_EXTRACTED INFORMATION_
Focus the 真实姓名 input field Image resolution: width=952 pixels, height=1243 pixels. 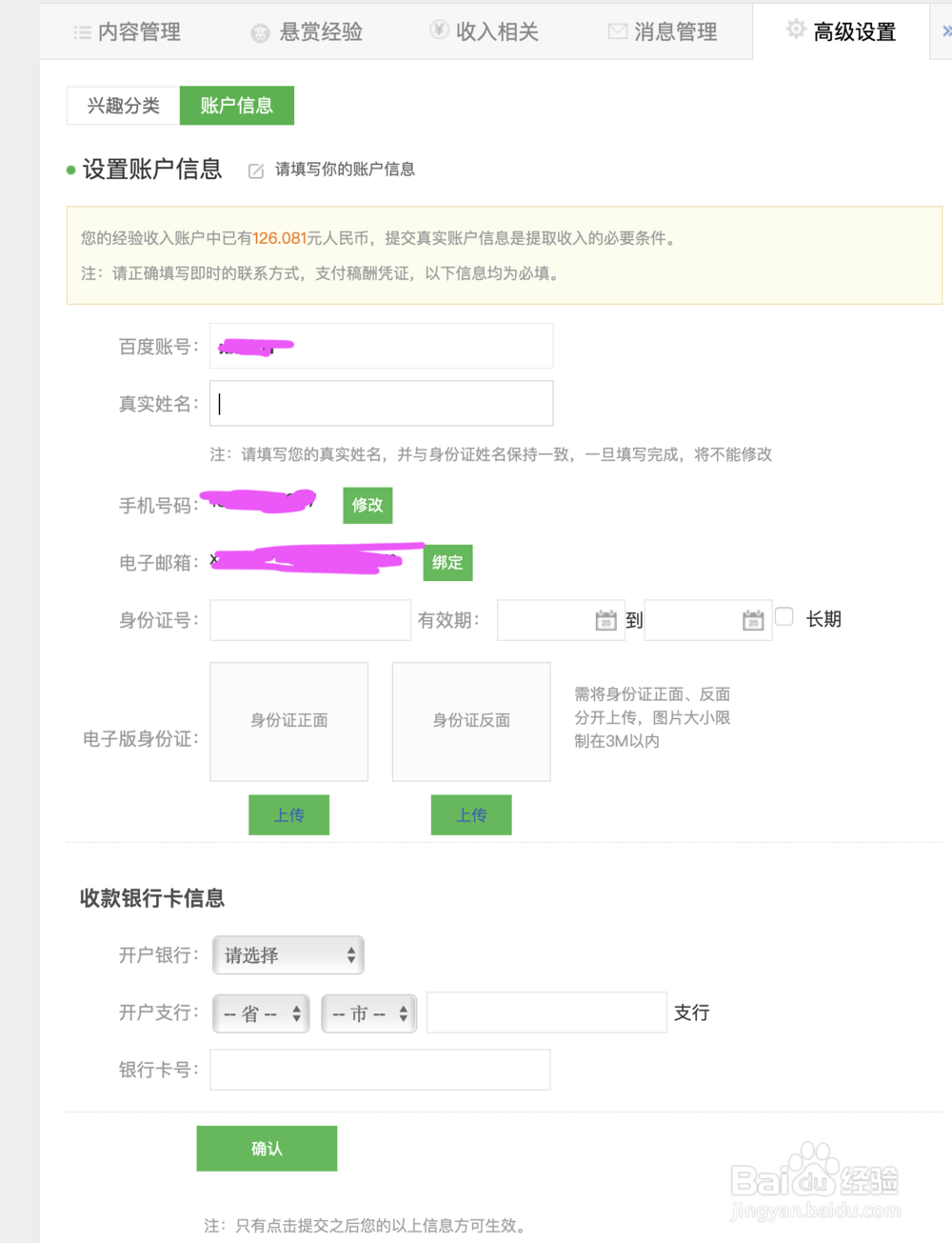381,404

==

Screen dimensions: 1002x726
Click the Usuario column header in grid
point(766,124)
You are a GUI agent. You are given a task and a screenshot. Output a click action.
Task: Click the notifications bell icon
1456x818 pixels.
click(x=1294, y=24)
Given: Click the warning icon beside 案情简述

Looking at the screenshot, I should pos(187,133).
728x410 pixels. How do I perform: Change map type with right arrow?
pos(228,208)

* * *

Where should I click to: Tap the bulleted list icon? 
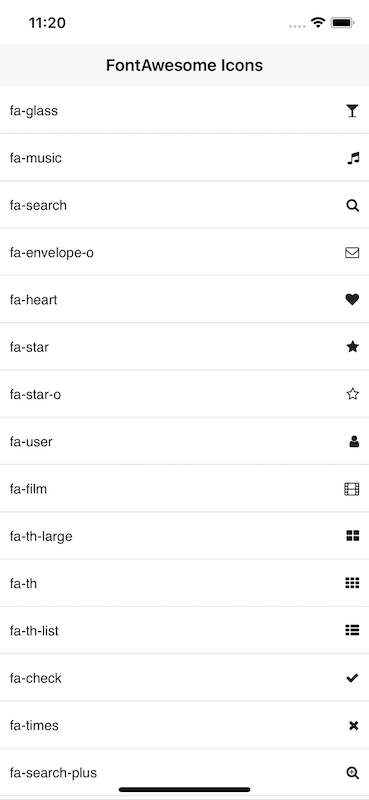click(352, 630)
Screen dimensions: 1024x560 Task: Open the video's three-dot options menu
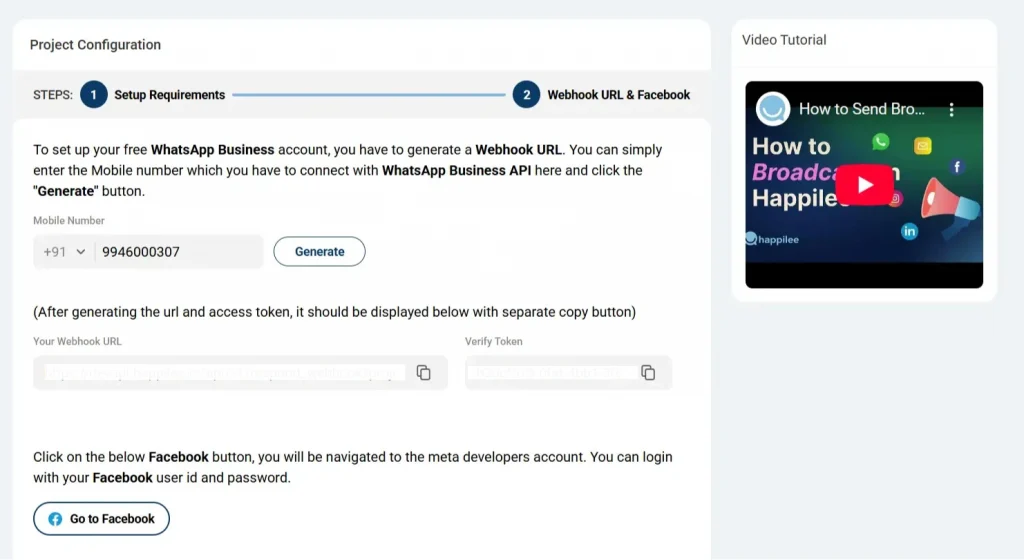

_TASK TO COMPLETE_
Filter the listing by the string "dimensions"; copy each matching line.

_YOUR RESPONSE_
Screen dimensions: 1002x726
Screen dimensions: 1024x560 Task: Open the video's three-dot options menu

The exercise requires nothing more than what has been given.